The principles and embodiments of the present utility model have been described in detail with reference to specific examples, which are provided to facilitate understanding of the method and core ideas of the present utility model; meanwhile, as those skilled in the art will have variations in the specific embodiments and application scope in accordance with the ideas of the present utility model, the present description should not be construed as limiting the present utility model in view of the above.

Claims (10)

1. A hot-pluggable plug frame system, the plug frame system comprising: the plug frame comprises a plug frame body, an output power interface, a signal interface and a plug frame internal power supply;

the plug frame internal power supply is arranged in the plug frame body;

the output power interface and the signal interface are not contacted with each other and are arranged outside the plug frame body;

the length of the signal interface is shorter than the length of the output power interface;

the signal interface is connected with an internal power supply of the plug frame; the signal interface is used for receiving a level signal generated when the plug frame system is plugged into and pulled out of an external system busbar, and the level signal is used for controlling the on and/or off of an internal power supply of the plug frame.

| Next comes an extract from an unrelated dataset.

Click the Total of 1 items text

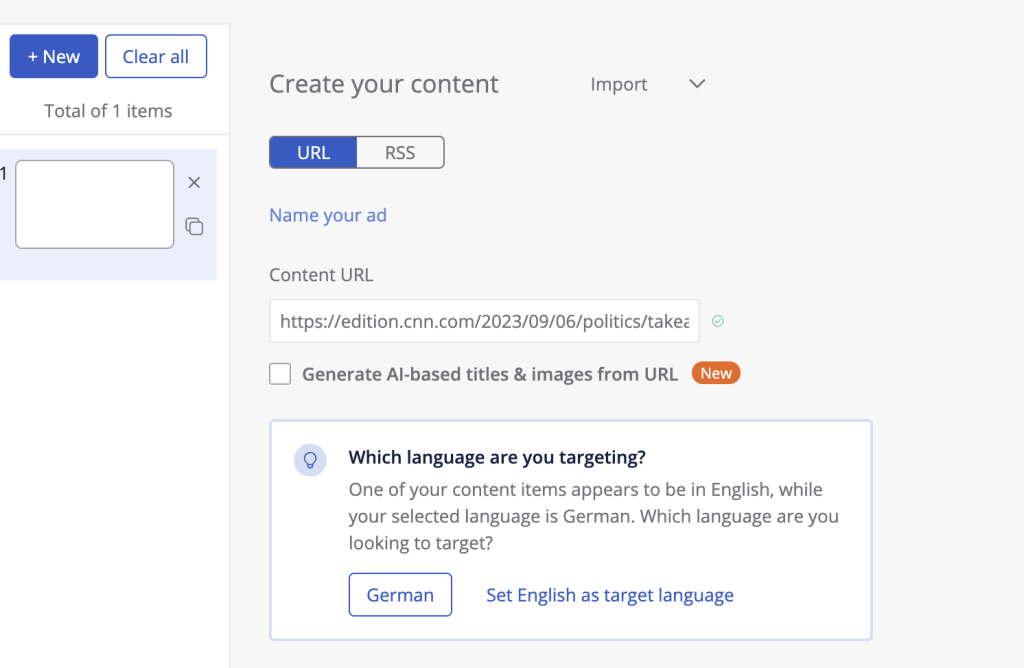point(108,111)
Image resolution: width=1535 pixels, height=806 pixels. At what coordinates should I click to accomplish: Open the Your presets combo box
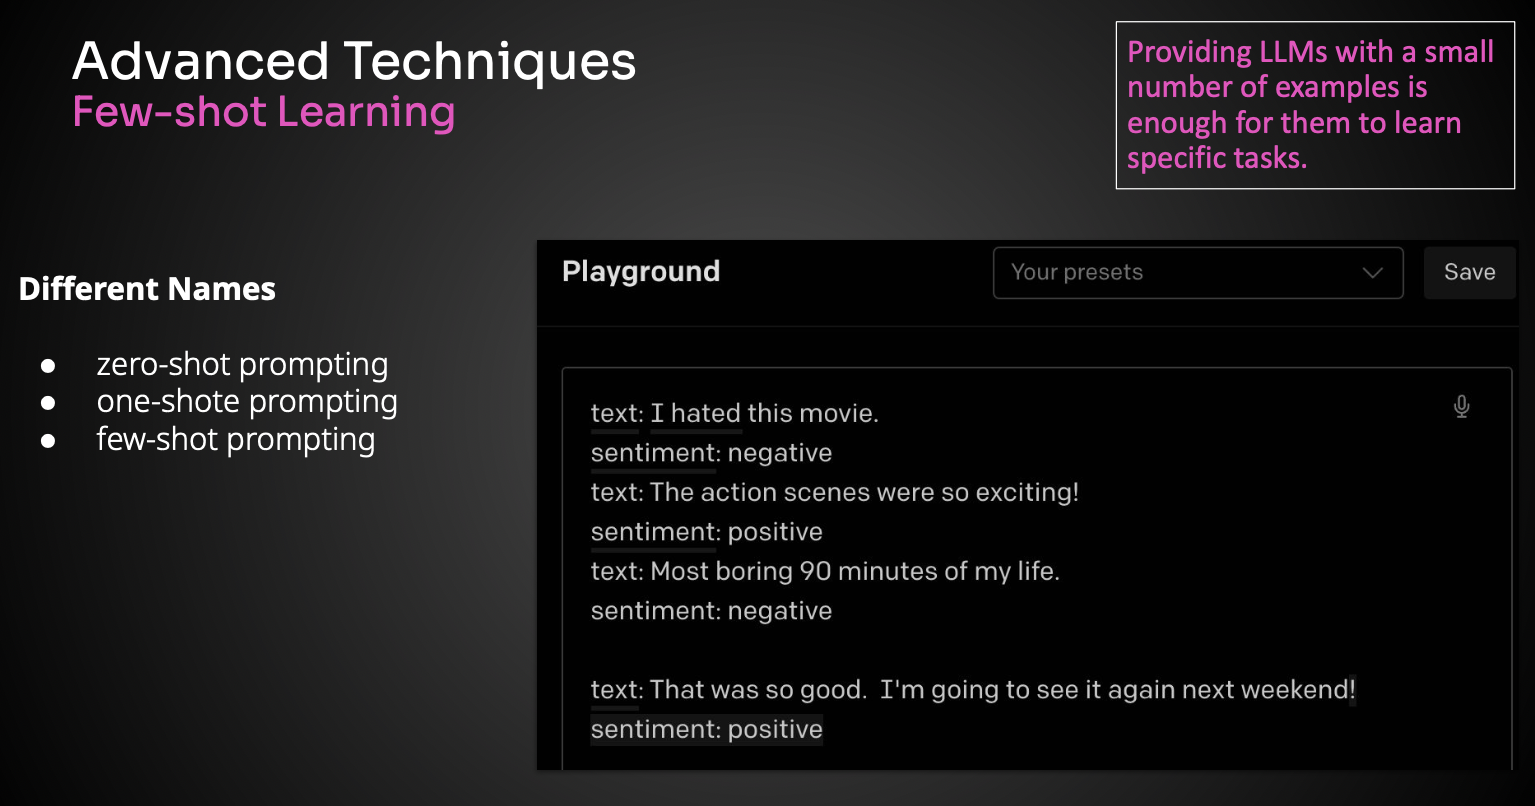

2. The plug frame system of claim 1, wherein the level signals include a first level signal and a second level signal, the first level signal being a signal generated when the plug frame system is plugged into the external system busbar, and the second level signal being a signal generated when the plug frame system is unplugged from the external system busbar.

3. The bezel system of claim 2, wherein the first level signal is used to control the shutdown of the power supply within the bezel.

4. The bezel system of claim 2, wherein the second level signal is used to control the shutdown of the power supply within the bezel.

5. The bezel system of claim 1, wherein the bezel system further comprises a bezel output interface comprising the output power interface and the signal interface.

6. The bezel system of claim 1, further comprising a signal bus connected at one end to the signal interface and at another end to an internal power supply of the bezel.

7. The bezel system of claim 6, wherein the signal bus is a PCB connection wire or a connector flying lead.

8. The plug frame system according to any one of claims 1 to 7, wherein the number of internal plug frame power supplies is at least 2, and the signal interface is connected to all of the internal plug frame power supplies.

9. The bezel system of claim 1, wherein the number of signal interfaces is a plurality.

10. The bezel system of claim 9, wherein the bezel internal power source is coupled to at least one signal interface.